▶ **Assignment**:
Once the line containing "Click Poland flag next to Szkotak, Artur" is found, please copy it and all lines after it through the end of the records, exactly, leaving out pictures.

[Stored data]
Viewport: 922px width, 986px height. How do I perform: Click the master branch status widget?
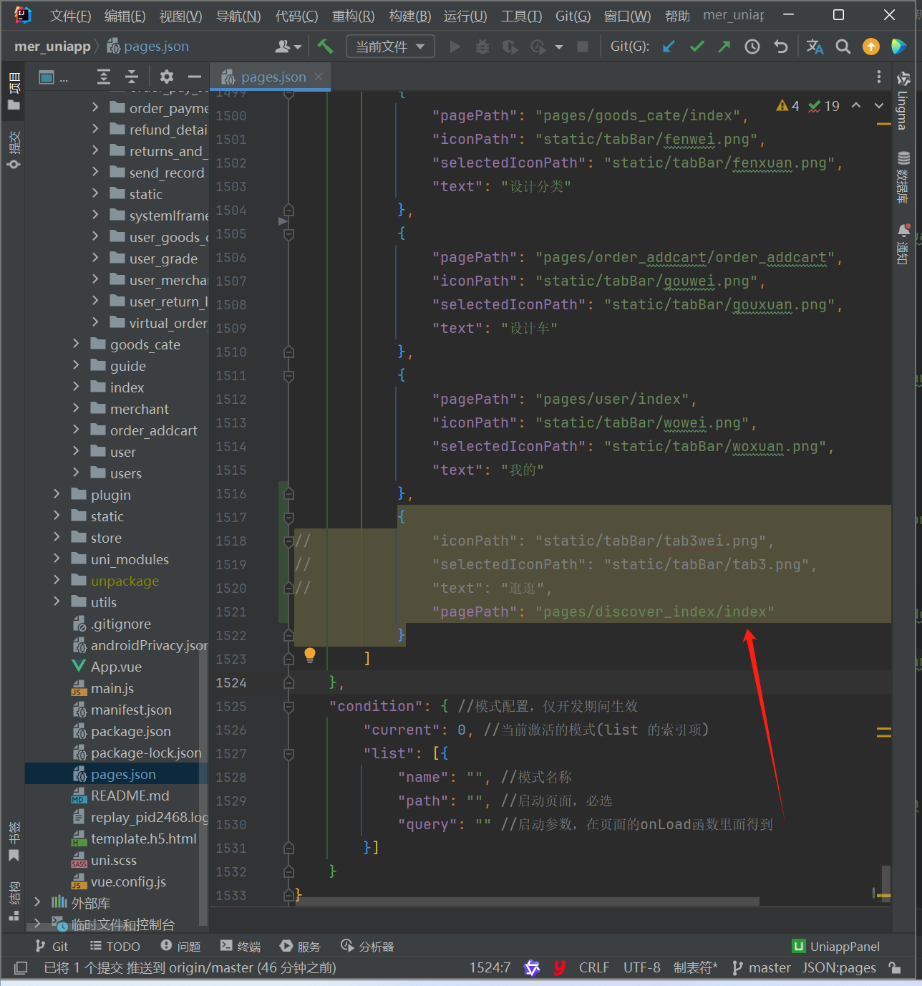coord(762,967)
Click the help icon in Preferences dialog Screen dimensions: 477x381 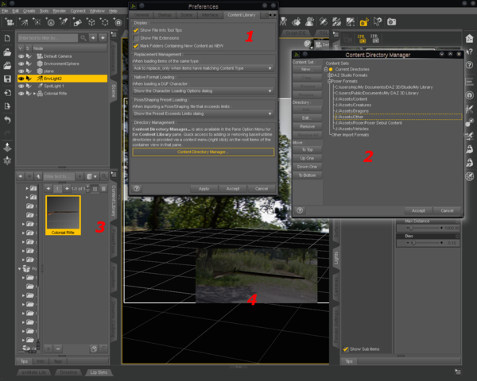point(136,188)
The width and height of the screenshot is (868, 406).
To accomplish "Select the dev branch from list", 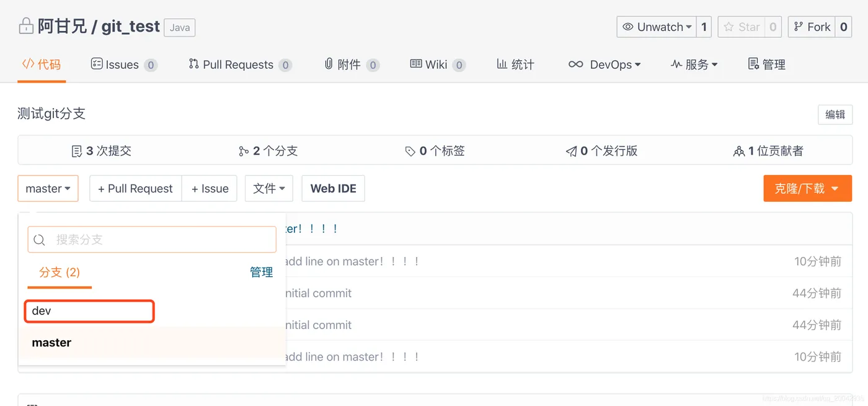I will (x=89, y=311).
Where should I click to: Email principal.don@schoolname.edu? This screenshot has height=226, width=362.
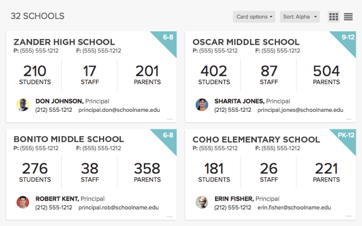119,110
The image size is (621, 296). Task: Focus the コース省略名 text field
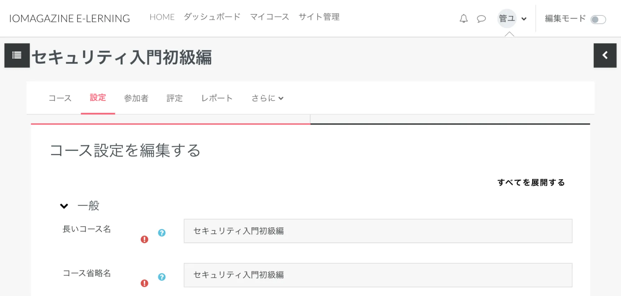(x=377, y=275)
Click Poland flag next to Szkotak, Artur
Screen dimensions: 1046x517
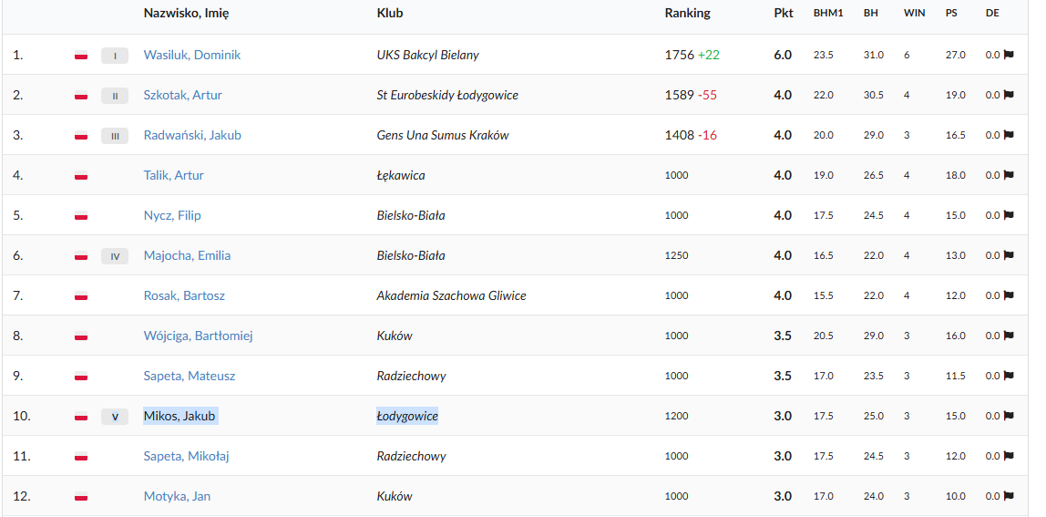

▶ **Task answer**:
Click Poland flag next to Szkotak, Artur
Screen dimensions: 1046x517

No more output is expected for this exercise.